Task to carry out: The line that contains "The width and height of the screenshot is (439, 378)." marks the start. Please set it down, with every later line of the data, exactly and without pictures.

"""

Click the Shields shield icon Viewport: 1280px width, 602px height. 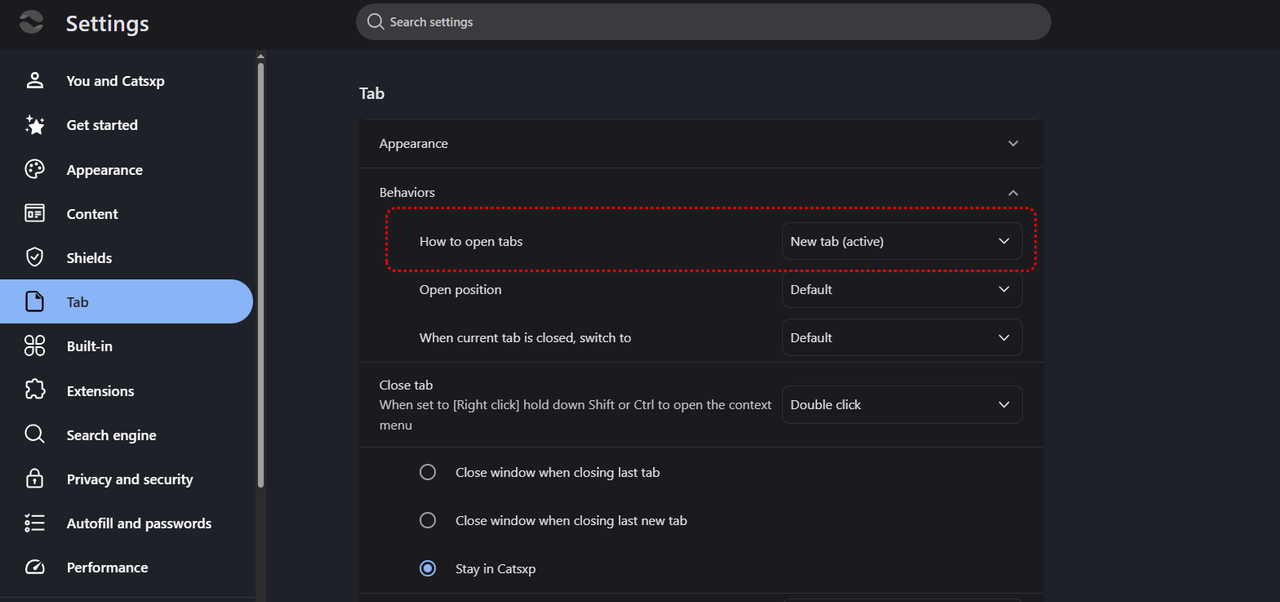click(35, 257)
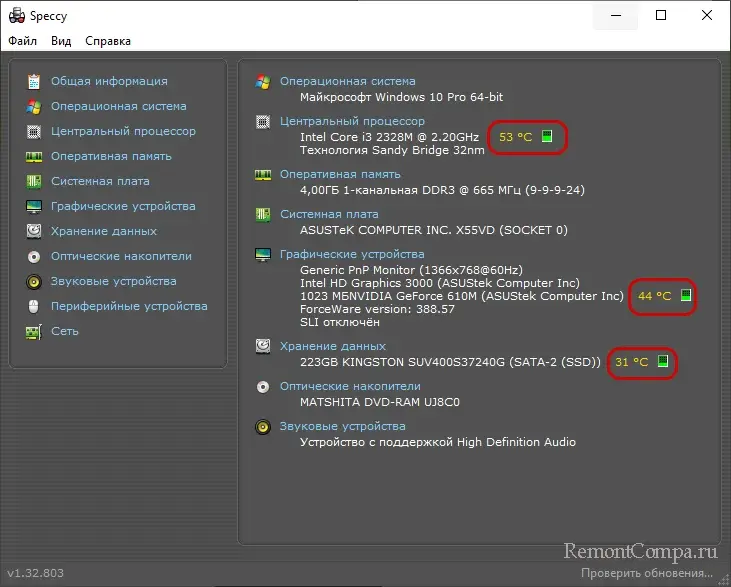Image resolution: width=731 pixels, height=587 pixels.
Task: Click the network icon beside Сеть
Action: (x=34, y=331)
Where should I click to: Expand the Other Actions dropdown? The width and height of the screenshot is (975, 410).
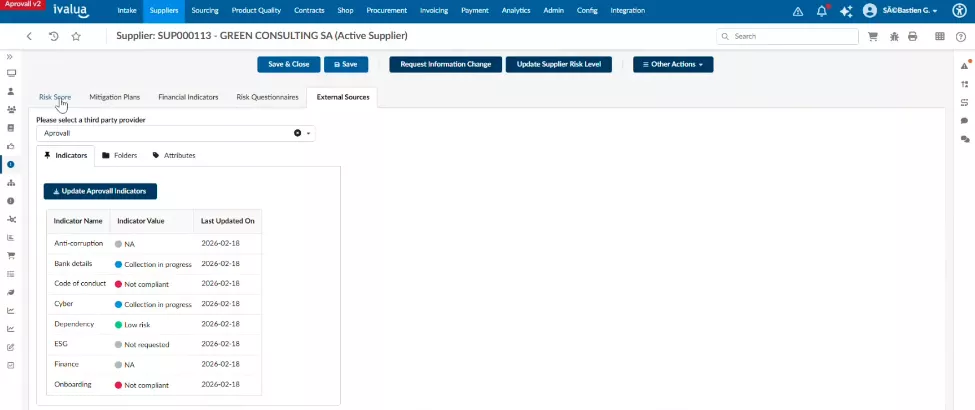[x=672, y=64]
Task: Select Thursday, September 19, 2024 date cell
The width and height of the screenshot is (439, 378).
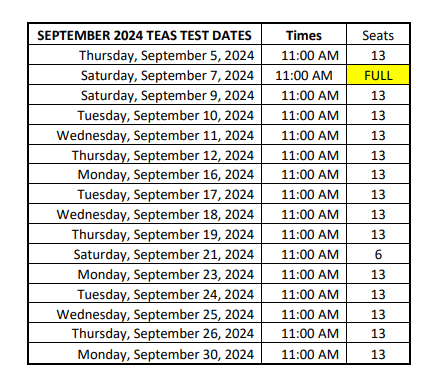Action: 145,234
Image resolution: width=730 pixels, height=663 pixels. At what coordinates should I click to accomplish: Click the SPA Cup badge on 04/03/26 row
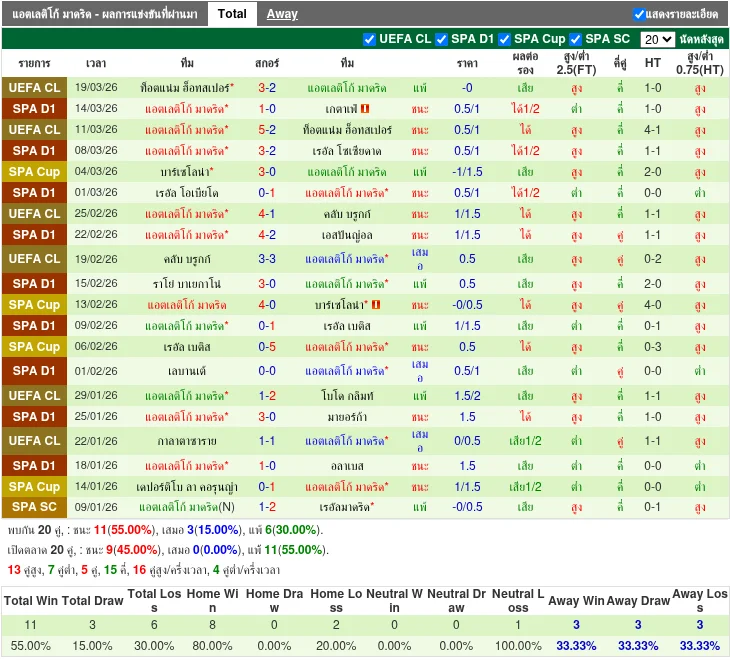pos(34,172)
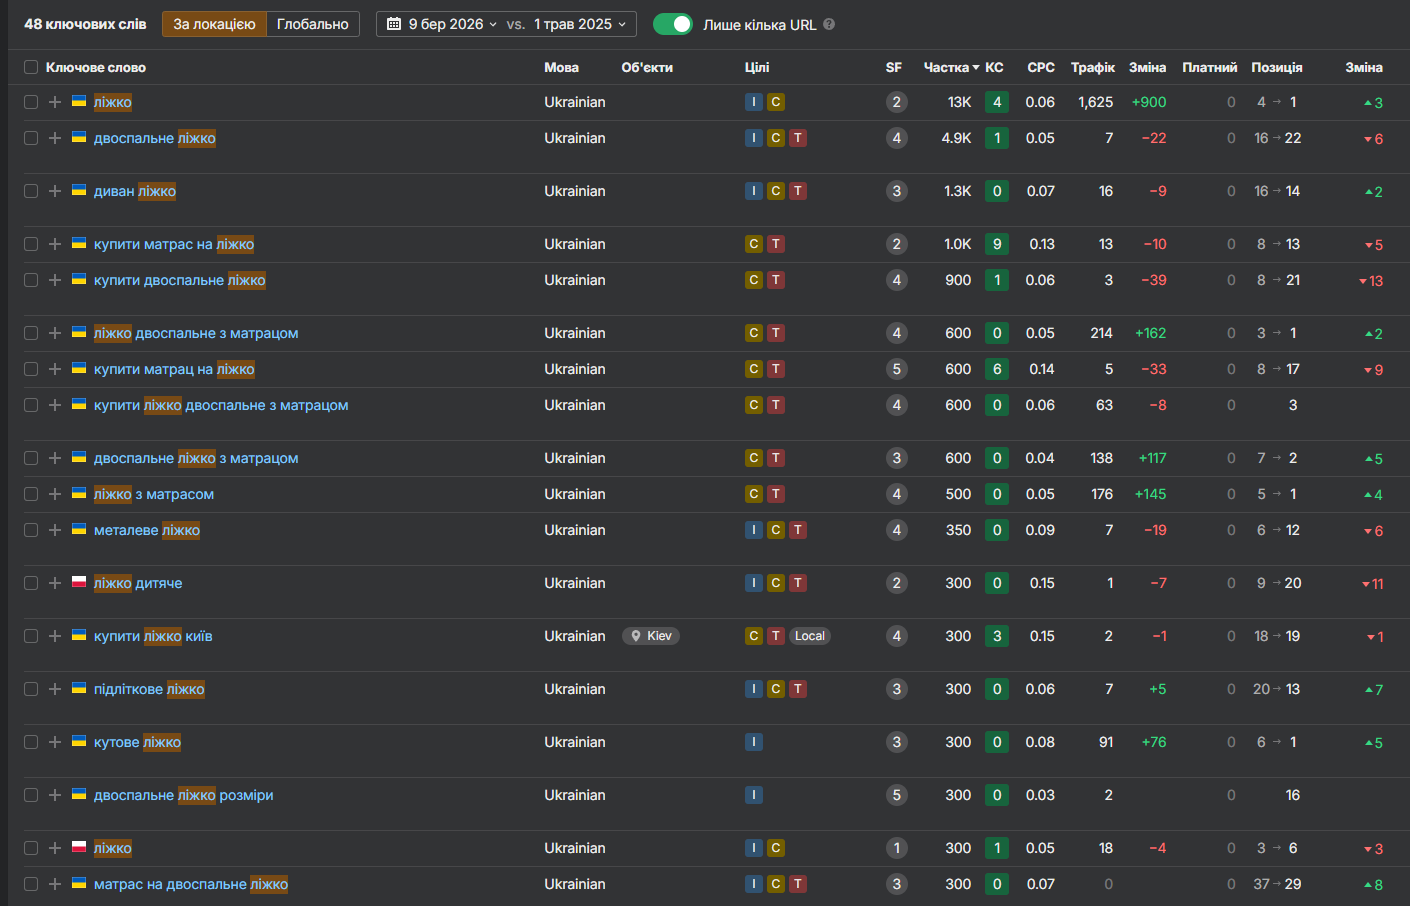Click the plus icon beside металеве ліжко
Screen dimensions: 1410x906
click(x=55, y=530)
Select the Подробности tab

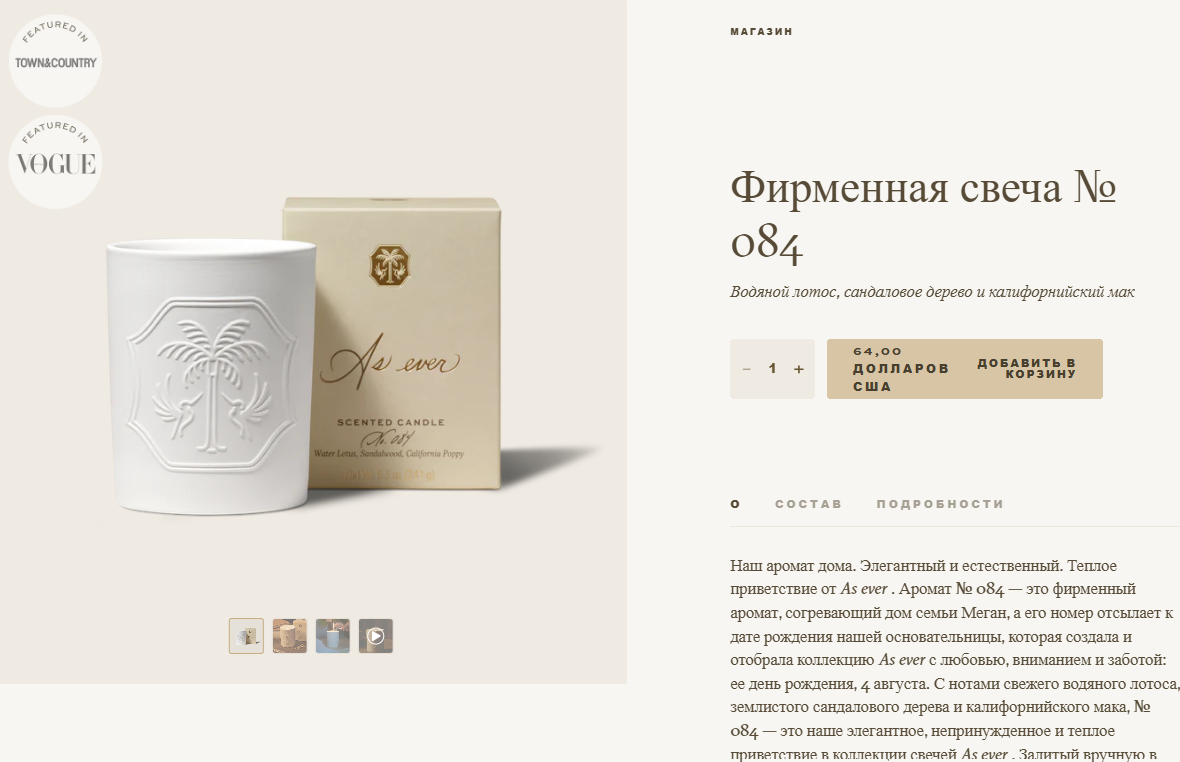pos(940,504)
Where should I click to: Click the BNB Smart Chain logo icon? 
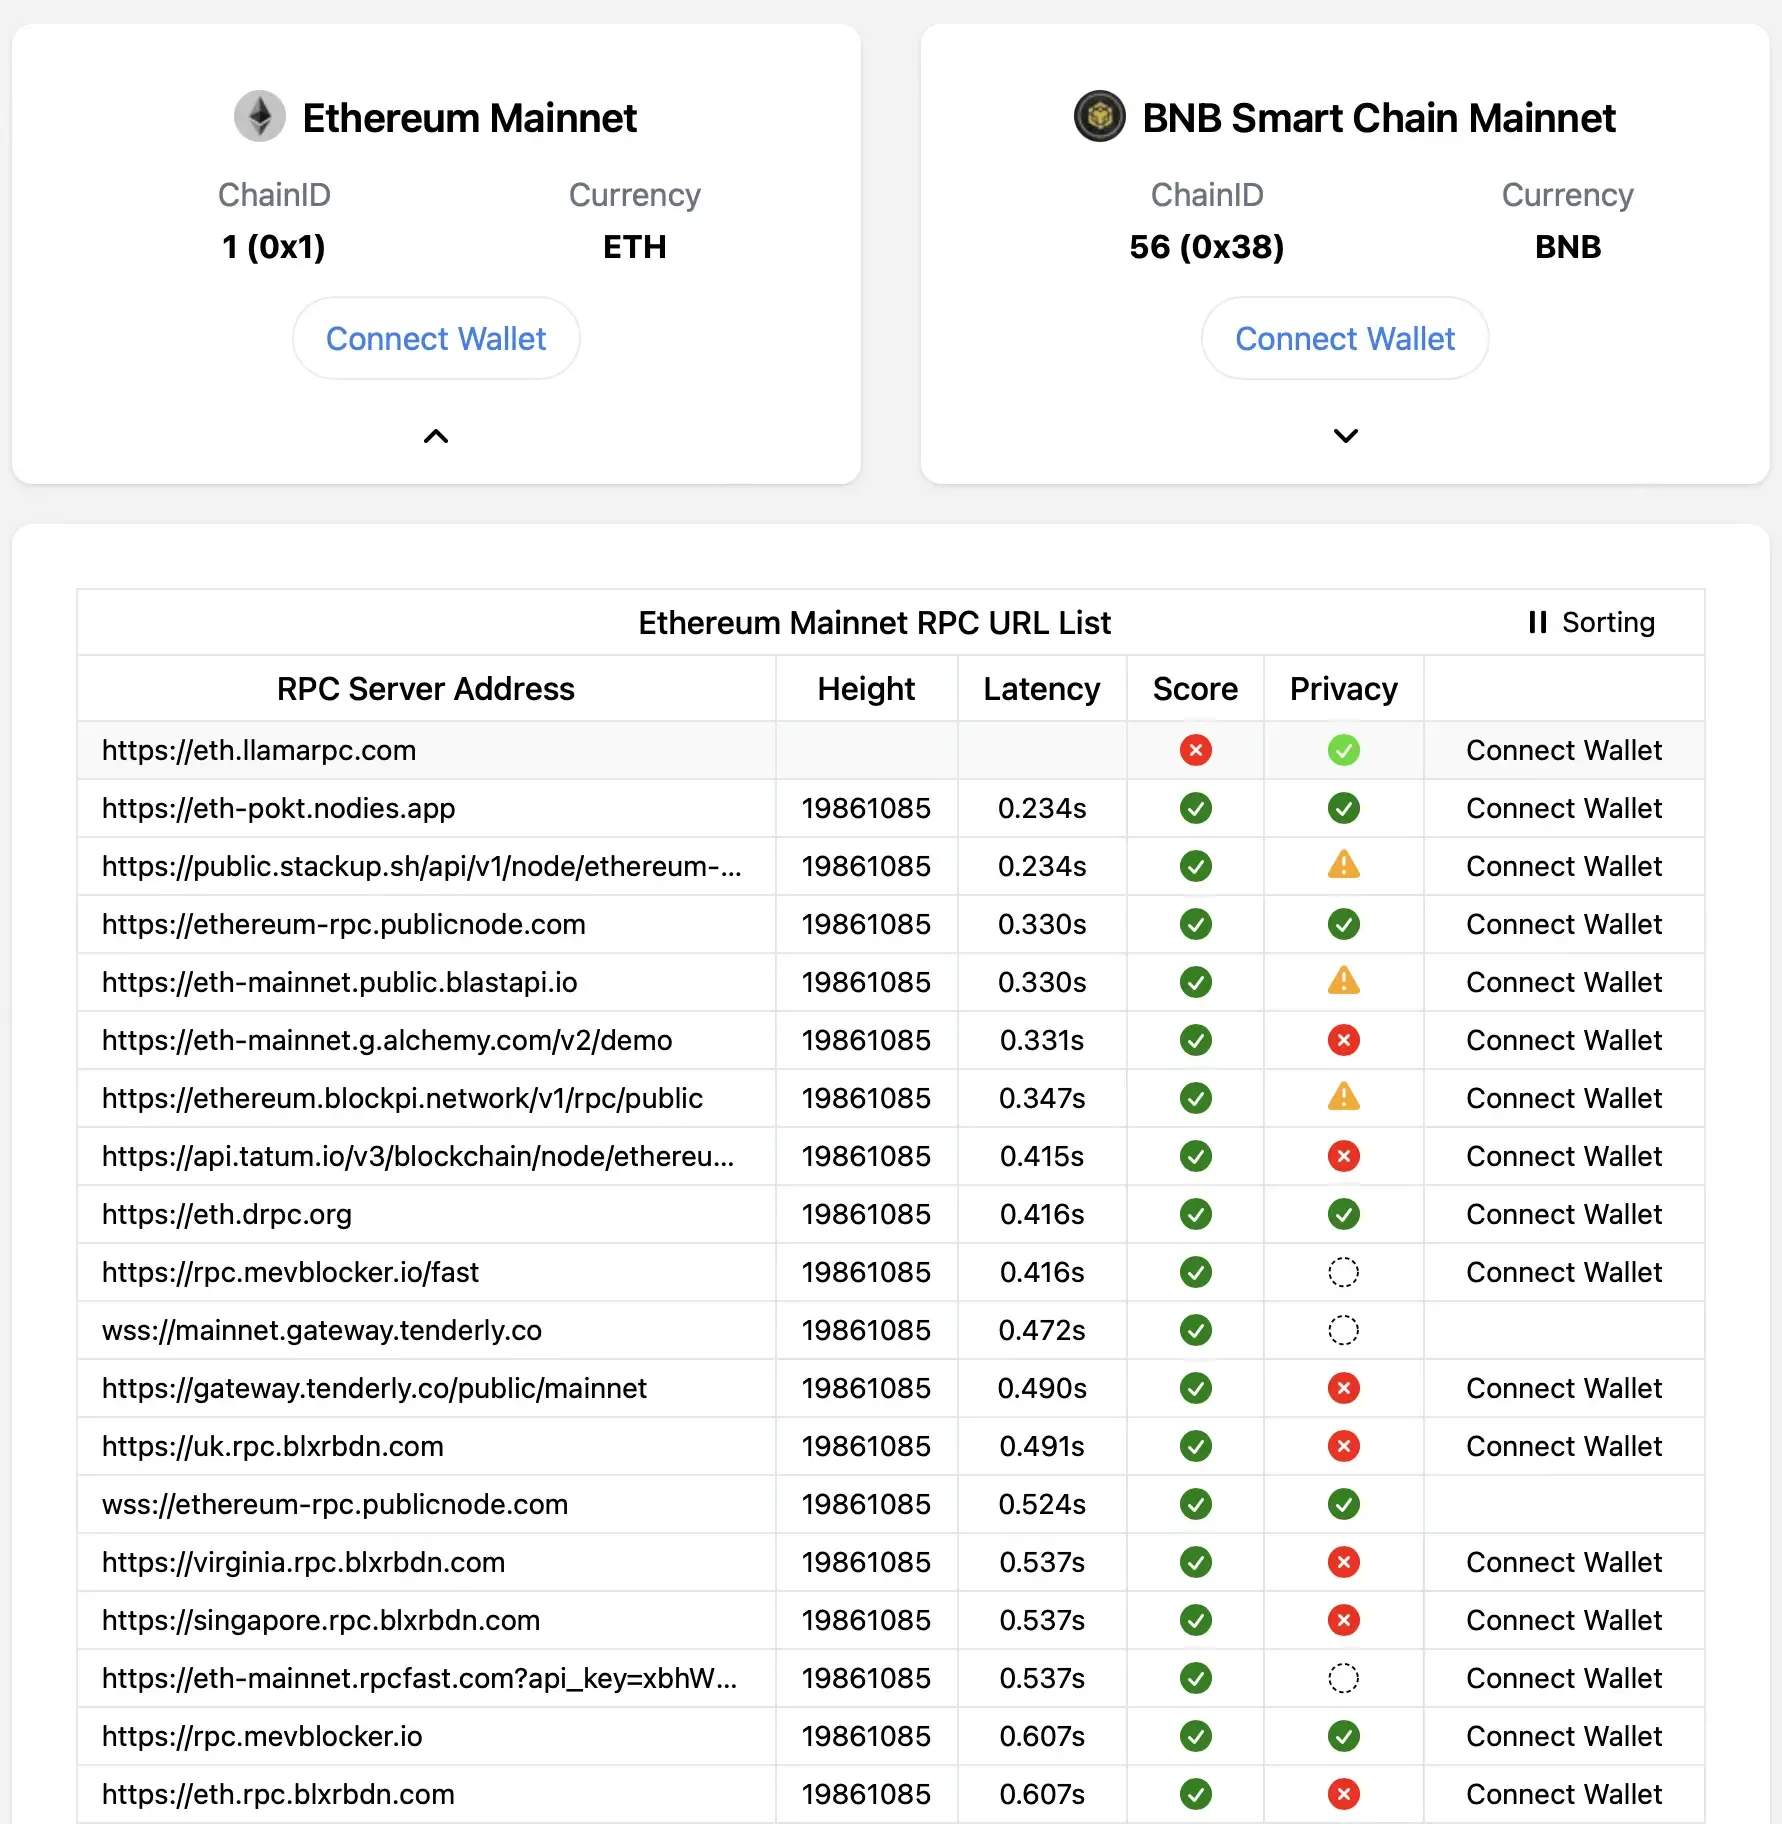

"""

Task solution:
The width and height of the screenshot is (439, 378).
Action: 145,234
Image resolution: width=730 pixels, height=663 pixels. At what coordinates should I click to accomplish: Click the SPA Cup badge on 04/03/26 row
pos(34,172)
Click the plus icon beside металеве ліжко
Screen dimensions: 1410x906
click(x=55, y=530)
Select the Подробности tab

pos(940,504)
Where should I click to: Click the BNB Smart Chain logo icon? 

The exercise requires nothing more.